Il capogruppo della Lega in Consiglio comunale di Trani, Giovanni Di Leo, rompe il silenzio sul percorso che ha portato all’individuazione del candidato sindaco del centrodestra, denunciando un metodo che a suo avviso non ha tenuto in considerazione in modo equo tutte le forze politiche della coalizione.
Il punto di partenza è il tavolo del 3 febbraio, ultima occasione di confronto collettivo prima della designazione. «Le liste civiche avevano dato mandato ai tre principali partiti del centrodestra di fare sintesi e individuare il candidato sindaco migliore per tutta la coalizione», ricorda Di Leo, che in quella sede aveva proposto un metodo trasparente, passando attraverso le primarie oppure attraverso un sondaggio condiviso.
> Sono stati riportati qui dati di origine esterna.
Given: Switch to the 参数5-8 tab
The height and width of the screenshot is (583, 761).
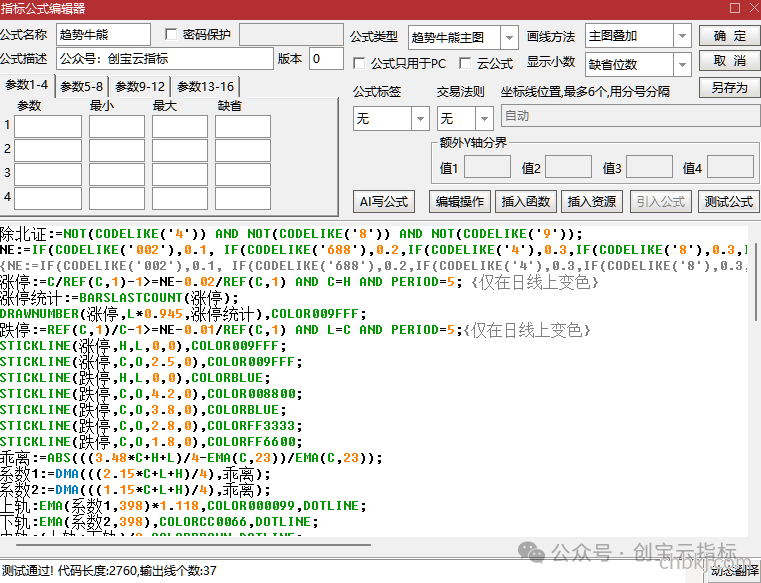Looking at the screenshot, I should coord(82,87).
Dopo quell’incontro, secondo il capogruppo leghista, sarebbe però calato un silenzio totale nei suoi confronti. «Non ho ricevuto alcun aggiornamento né alcuna convocazione. Sono stato riconvocato al tavolo quando la decisione era ormai già stata presa, con la presentazione del candidato sindaco del centrodestra».
Di Leo non nasconde la propria insoddisfazione e respinge con forza le letture distorte che sarebbero circolate sulla vicenda. «Si vorrebbe non solo negare questa mancanza di rispetto politico, ma anche attribuire responsabilità a causa di una presunta volontà di imporre un proprio candidato. Nulla di più falso», scrive, aggiungendo che «proprio questa ricerca di un capro espiatorio rafforza la mia convinzione della necessità di avviare una profonda riflessione sul mio futuro politico».
Il quadro descritto dall’esponente leghista è quello di una coalizione attraversata da due dinamiche contrapposte: da un lato l’auspicio di un pragmatismo concreto e orientato ai risultati, dall’altro la chiusura di alcuni partiti «sempre più permeati da personalismi e sempre meno guidati da valori politici condivisi».
La conclusione è tuttavia costruttiva. Di Leo allarga lo sguardo al quadro cittadino e afferma la necessità di superare barriere ideologiche ormai sterili per concentrarsi su «un progetto reale e sostenibile per la città», al quale si dice pronto a offrire il proprio contributo «con spirito costruttivo e responsabilità istituzionale».